Lasi

61 5 0
                                    

Aku melempar diriku ke tempat tidur. Perutku sangat penuh. Kuakui bahwa makanan yang ia makan tadi adalah salah satu makanan paling enak yang pernah kucoba selama 17 tahun aku hidup.

Aku mengambil ponsel, memeriksa insta***m, mendapati banyaknya direct message. 'Susah jadi orang terkenal'

Aku beranjak dari tempat tidur, merasa gerah dan berniat mengganti bajuku lalu bersiap melaksanakan rutinitas setiap malamku, night skincare. Alasan mengapa kulitku cukup sehat (setidaknya menurutku) selain makanan bergizi dan olahraga.

Setelah selesai, aku pun bersiap untuk masuk ke dalam mimpi. Namun sayang beribu sayang, ketika aku hampir terlelap, pintu kamarku diketuk dari luar. Dengan terpaksa, aku membukakan pintu.

"Hai Aster. Ngapain? " papa menyapaku dengan wajah tidak berdosa.

"Menurut papa?" Aku mengernyit tak suka. Sungguh, mengapa papa selalu menggangguku disaat yang tidak tepat?

"Hehe. Papa izin bawa pacarmu ke kamar, Nil."

Aku kemudian melotot, menyadari sesuatu di gendongan papa. "Kenapa dikeluarin dari kamarnya?!"

"Kasian, Nil. Pacar kamu kesepian, papa juga kesepian gak ada temen bobo. Jadi papa bawa ya? Oke makasih. Dadahh" papa meminta izin, namun ia juga yang menjawab dan langsung pergi. Sayang sebelum pergi ujung bajunya terlebih dahulu ditarik olehku sehingga papa sedikit tertarik kebelakang. Untunglah papa senang berolahraga meski sudah tua. Kalau tidak aku yakin papa pasti sudah jatuh.

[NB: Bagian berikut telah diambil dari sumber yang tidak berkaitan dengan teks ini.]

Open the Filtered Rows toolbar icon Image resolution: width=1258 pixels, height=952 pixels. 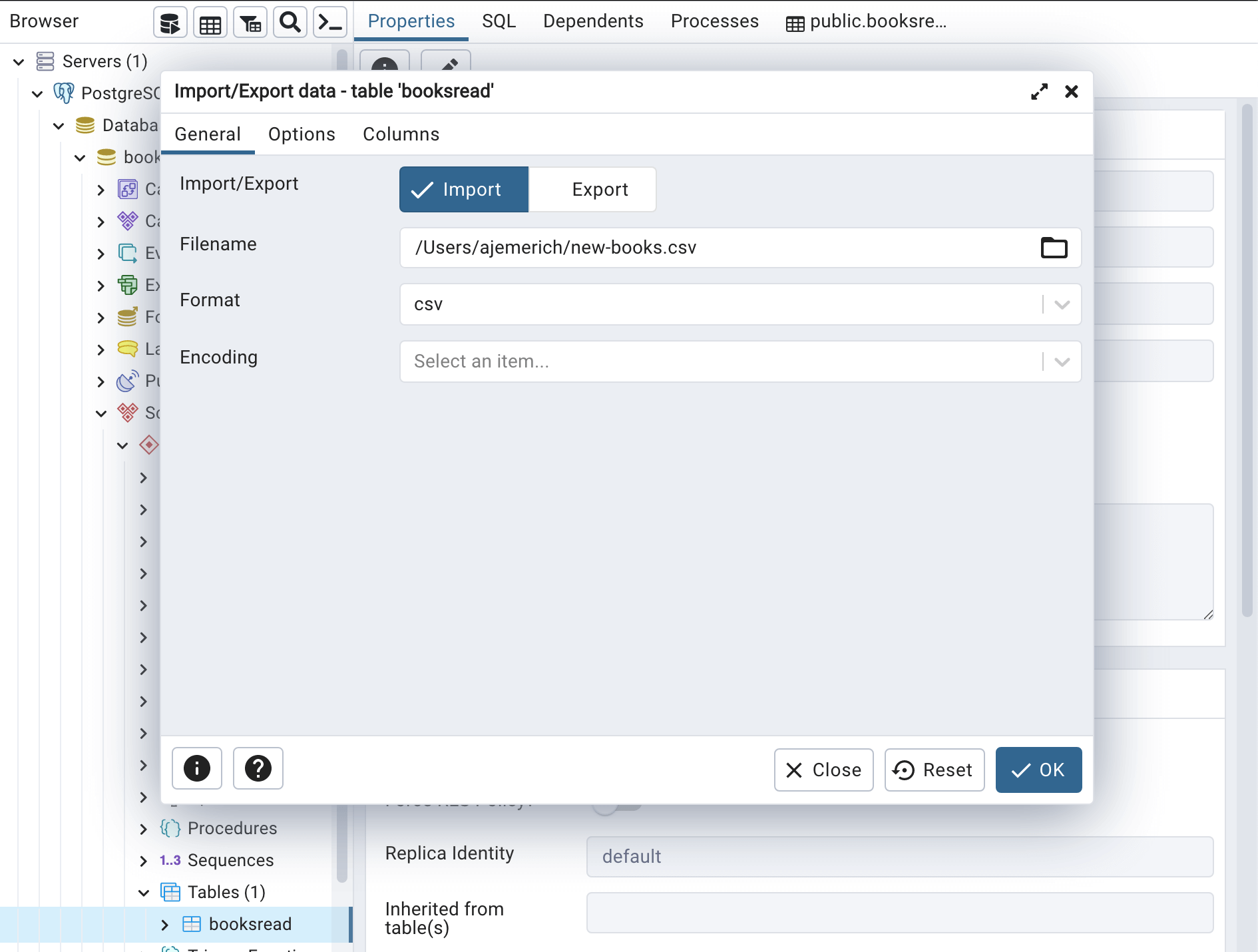[x=250, y=21]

Secara, aku menarik ujung bajunya tidak pakai hati.

"Kalau papa bawa Moza aku jamin malam ini papa gak akan bisa istirahat. " Ancamku.

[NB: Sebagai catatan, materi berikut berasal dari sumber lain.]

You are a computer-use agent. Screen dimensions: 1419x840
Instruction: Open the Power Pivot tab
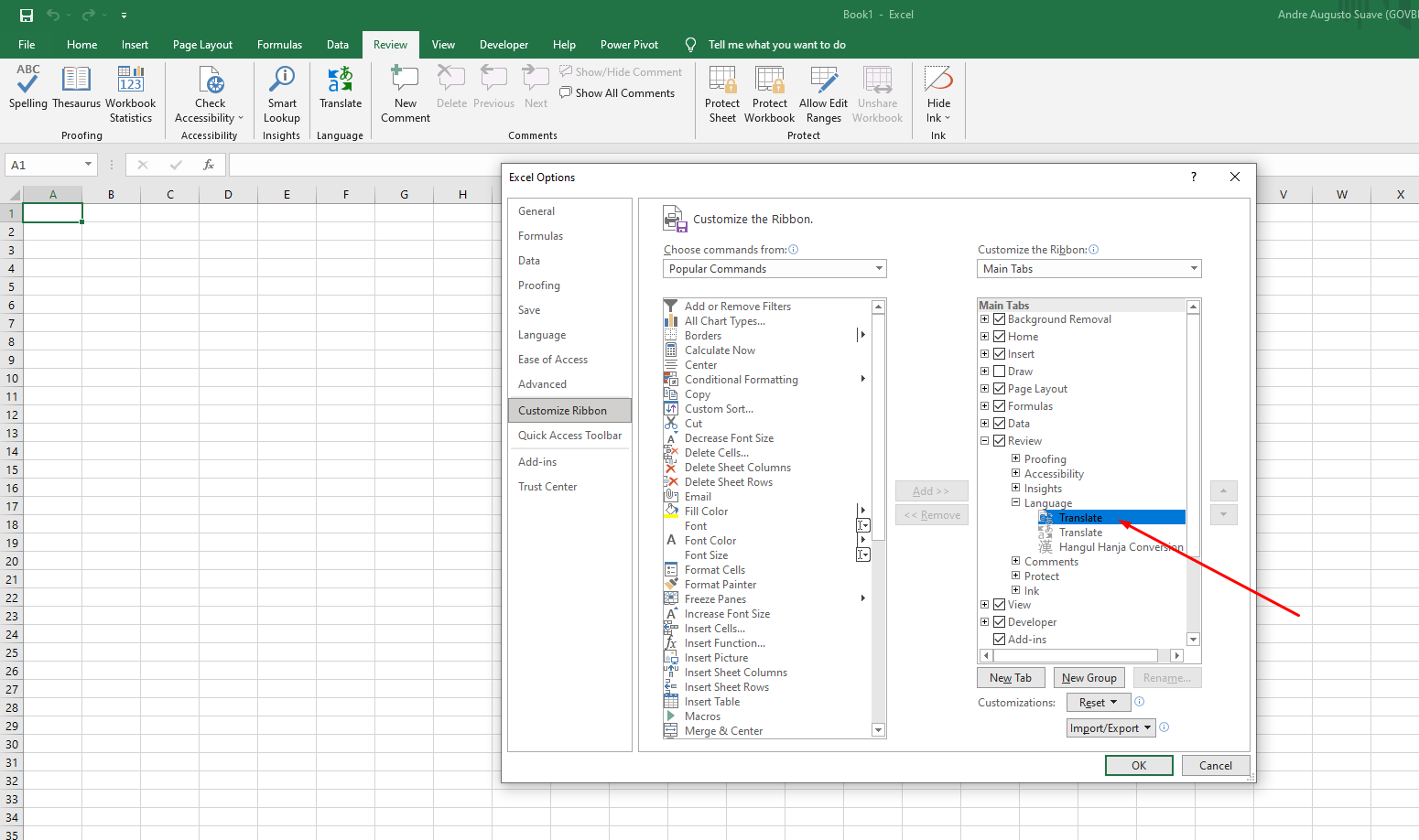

"Pelit,ih kuburannya sempit!" Papa memanyunkan bibirnya namun tidak berniat melepaskan mahkluk di gendongannya.

Aku langsung mengambil alih mahkluk di gendongan Adrian sementara papa berusaha mempertahankan mahkluk tersebut. "BALIKIN. MOZA KUCINGKU!" Teriakku marah. aku sangat kesal, papa menggangguku ketika aku ingin tidur dan sekarang ingin mengambil pac- kucingku?!

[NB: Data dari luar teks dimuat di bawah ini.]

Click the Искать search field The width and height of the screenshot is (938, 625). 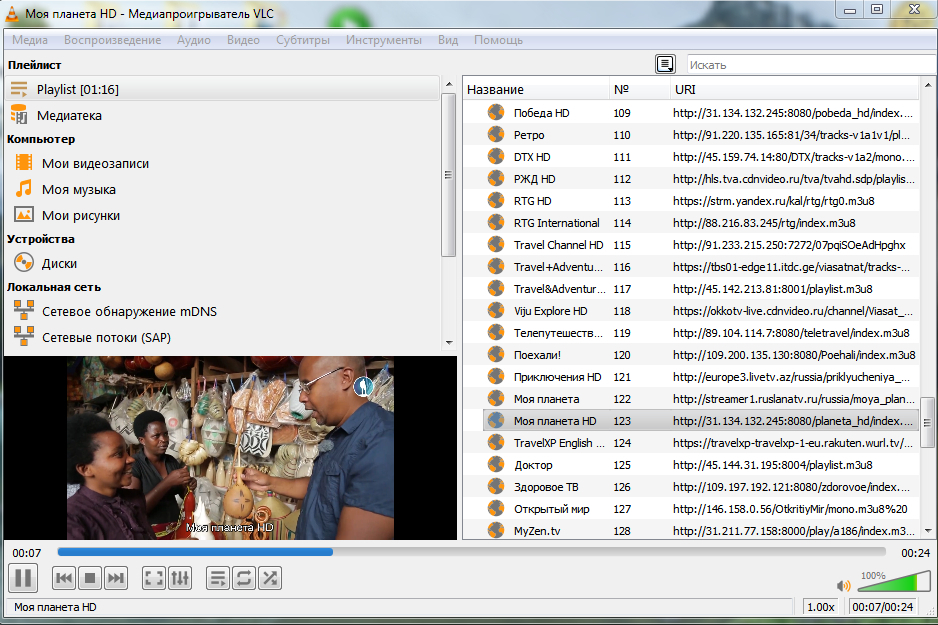[810, 65]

"Meonggg" Moza terlihat tak nyaman dan berusaha melepaskan diri dari kedua manusia yang sedang baku hantam di depannya.

"Moza sayang, jangan takut. Monsternya sebentar lagi bakal aku usir." Ujarku lembut.

"Meong..meongg.." Seolah tau perkataan tuannya, Moza menatapku penuh permohonan membuat aku semakin semangat menghajar mons-papaku.

"MOZA! DASAR PENGKHIANAT! PADAHAL UDAH DISOGOK ROYAL C**IN!" Papa berteriak dramatis.

Aku menginjak kaki papa kuat membuat si empunya mengaduh kesakitan dan melepaskan pegangannya. Tak ingin menunggu lama, aku segera mengambil Moza-ku dan menutup pintu keras.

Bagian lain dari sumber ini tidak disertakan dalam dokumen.